Caterina Chinnici ne sarebbe nauseata. Nella nuova Ars ci sono i deputati di Cuffaro, gli amici di Dell’Utri, e vecchi politici che si erano persi nelle pieghe della giustizia, da cui sono riemersi dopo anni di calvario. È il caso (diretto) di Gaspare Vitrano, secondo eletto di Forza Italia in provincia di Palermo; e, indirettamente, di Raffaele Lombardo, uscito indenne da un processo infinito per concorso esterno, che ha portato al parlamento siciliano (almeno) cinque deputati, fra cui il nipote.

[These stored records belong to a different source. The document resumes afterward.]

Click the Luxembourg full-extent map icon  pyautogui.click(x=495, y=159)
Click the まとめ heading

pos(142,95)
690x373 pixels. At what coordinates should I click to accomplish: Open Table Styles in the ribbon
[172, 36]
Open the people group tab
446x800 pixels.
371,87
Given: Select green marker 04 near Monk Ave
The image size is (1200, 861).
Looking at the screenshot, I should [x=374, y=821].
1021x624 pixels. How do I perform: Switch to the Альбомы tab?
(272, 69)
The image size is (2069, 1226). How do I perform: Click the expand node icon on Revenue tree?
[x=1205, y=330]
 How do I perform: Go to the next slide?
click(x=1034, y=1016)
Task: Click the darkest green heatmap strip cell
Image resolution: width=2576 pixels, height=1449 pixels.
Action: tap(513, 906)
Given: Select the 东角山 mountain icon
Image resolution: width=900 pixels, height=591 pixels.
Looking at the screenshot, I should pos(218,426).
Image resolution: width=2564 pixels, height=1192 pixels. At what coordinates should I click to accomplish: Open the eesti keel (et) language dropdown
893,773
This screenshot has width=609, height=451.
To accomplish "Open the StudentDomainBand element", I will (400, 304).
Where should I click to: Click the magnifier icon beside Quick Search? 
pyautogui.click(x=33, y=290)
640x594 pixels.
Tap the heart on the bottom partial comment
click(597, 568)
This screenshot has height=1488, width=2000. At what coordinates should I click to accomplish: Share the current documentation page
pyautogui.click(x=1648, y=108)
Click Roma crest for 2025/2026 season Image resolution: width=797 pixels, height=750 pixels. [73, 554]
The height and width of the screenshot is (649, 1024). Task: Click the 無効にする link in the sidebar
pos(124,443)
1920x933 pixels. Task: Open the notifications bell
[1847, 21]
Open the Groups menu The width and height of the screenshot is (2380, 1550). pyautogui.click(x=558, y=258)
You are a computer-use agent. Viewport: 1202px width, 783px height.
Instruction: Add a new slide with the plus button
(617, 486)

La questione morale – o meglio: la cultura del sospetto alimentata da certa sinistra e dai 5 Stelle – alla prova dei fatti non regge più. S’era visto a Palermo, in occasione delle ultime Amministrative. Gli arresti della vigilia, nei confronti di un candidato di FI (Pietro Polizzi) e di FdI (Francesco Lombardo), crearono qualche imbarazzo al candidato sindaco Roberto Lagalla, ma nulla di più. L’ex assessore della giunta Musumeci, che per altro in campagna elettorale era stato tampinato con l’accusa di ‘essere amico’ di Cuffaro e Dell’Utri, ottenne un’affermazione ampia e senza macchia, vanificando la strategia degli eredi di Leoluca Orlando – quelli che il sospetto è l’anticamera della verità – di affibbiargli una brutta nomina.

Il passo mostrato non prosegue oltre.